For the past couple of years, much of the press commentary on mortgage rates has been centered around when they will finally start to steadily climb away from the incredibly low rates that have unquestionably played a major role in creating the extremely robust homes market we are currently seeing.
Indeed it has been an unusually lively fall market, doubtless informed by one of the defining trends in real estate during 2015 - buyers rushing to lock in low home loan rates while they still can.
It's natural, therefore, that attention of both sellers and buyers seems consistently focused on when, as is inevitable, rates will start to steadily rise away from around or below a 4% average for a 30 year mortgage, as one example.
Some press comments these past few days have tended to suggest that the home loan rate rise has already begun, with 30 year rate averages at their highest level since August. However, it's not the first time we've seen this happen, then rates start to fall again.
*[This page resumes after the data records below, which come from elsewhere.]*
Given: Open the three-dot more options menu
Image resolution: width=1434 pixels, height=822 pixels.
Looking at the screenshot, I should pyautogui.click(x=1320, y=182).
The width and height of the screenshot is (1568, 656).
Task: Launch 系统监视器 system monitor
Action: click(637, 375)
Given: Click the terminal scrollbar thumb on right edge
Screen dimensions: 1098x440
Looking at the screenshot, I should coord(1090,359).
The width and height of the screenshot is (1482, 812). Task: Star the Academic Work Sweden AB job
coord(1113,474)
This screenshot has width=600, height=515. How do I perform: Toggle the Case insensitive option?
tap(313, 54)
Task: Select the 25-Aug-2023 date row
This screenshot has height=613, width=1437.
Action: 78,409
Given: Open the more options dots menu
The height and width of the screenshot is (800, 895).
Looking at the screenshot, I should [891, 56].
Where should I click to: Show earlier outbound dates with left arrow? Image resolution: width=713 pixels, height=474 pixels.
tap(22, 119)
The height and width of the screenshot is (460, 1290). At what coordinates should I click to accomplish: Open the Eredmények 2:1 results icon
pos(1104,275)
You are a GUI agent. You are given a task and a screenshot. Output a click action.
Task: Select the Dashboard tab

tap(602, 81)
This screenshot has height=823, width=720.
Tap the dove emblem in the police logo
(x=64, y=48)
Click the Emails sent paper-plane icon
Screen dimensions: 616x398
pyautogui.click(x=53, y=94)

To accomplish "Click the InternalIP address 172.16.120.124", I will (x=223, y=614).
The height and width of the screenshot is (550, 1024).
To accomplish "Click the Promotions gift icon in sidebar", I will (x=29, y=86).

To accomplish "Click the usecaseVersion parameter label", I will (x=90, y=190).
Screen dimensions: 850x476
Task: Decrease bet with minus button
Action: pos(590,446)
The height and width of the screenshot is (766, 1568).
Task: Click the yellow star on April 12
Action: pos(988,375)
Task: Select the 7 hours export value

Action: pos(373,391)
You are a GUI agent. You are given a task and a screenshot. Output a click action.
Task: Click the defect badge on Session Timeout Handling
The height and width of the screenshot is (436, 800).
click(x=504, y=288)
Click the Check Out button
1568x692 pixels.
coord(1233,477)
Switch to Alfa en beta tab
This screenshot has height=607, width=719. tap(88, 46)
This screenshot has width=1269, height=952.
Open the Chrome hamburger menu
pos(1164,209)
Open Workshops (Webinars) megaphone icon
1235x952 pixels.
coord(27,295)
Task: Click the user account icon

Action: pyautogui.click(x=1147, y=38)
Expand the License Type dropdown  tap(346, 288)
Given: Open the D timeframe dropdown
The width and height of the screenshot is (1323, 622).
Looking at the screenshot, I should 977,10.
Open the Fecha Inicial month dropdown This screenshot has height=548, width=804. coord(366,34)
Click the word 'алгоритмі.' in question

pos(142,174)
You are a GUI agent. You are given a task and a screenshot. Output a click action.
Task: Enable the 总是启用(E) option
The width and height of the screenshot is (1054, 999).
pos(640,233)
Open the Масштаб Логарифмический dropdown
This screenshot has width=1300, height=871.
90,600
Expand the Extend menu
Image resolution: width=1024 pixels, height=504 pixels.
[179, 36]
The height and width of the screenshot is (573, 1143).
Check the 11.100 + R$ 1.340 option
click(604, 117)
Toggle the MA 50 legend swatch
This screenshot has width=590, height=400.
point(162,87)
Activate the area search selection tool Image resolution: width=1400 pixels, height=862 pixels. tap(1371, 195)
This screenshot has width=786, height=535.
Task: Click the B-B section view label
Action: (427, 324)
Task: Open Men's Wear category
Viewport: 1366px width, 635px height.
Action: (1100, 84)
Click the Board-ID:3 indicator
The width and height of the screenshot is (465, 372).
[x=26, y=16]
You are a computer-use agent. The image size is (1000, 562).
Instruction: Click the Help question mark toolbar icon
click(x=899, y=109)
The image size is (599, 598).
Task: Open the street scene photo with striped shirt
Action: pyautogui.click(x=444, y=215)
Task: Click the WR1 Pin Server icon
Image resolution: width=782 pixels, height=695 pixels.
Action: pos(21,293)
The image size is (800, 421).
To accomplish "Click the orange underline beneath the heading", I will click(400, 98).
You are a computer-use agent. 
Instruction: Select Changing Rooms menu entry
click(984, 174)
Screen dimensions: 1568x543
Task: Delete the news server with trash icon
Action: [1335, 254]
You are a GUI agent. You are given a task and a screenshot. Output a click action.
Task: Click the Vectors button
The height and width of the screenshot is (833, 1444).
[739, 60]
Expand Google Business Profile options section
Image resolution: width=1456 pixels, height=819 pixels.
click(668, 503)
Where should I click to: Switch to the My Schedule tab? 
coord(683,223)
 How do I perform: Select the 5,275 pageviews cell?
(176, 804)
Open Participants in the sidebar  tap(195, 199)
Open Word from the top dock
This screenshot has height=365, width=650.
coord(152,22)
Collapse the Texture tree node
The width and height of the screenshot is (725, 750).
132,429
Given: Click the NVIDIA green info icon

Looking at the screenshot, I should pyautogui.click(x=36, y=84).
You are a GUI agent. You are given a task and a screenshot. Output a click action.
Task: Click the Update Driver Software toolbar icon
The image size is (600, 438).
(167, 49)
The key reason behind the recent increases is that many investors and commentators are again predicting that the Federal Reserve will raise interest rates at its meeting in December. This is backed up by comments from within the Fed that the end of the year may well be the time when the economy has finally shown enough recovery to make this important step.
Whereas the rate rise is being reported as almost a certainty in some quarters, it's useful to remember that we were in very much the same situation in September, when that month's Fed meeting was widely expected to yield a rate rise. It didn't happen. As we have seen so many times in recent years, something arrives to upset market stability, be it unfavorable economic news at home or the ever changing international situation, or a mixture of both.
With over a full month to go until the Fed meets on December 15th and 16th, much could still happen at home and abroad to change current predictions.
All this being said, rates have to go up at some stage and there does appear to be a growing willingness within the Fed to make this happen sooner rather than later. Therefore if you are embarked on a home search, it makes a great deal of sense to step up your efforts in the hope of getting an offer accepted on the home you're interested in and locking in a low rate ahead of December 15th/16th. If you're a seller, then you should certainly put any thoughts of withdrawing from the market until after the holidays out of your mind, as right now could be the very best time to sell, with buyers energized by a heightened sense of urgency.
Even if we
do see an interest rate rise next month, it's very likely that any resulting
mortgage rate rises will be very gradual and, crucially, a Fed interest rate
rise decision should be seen as a ringing endorsement of the health of the
economy, steadily recovering from the years of recession. More prosperity means
that more people can afford to buy homes for the first time or to upgrade.
That's the kind of news we've all been hoping for.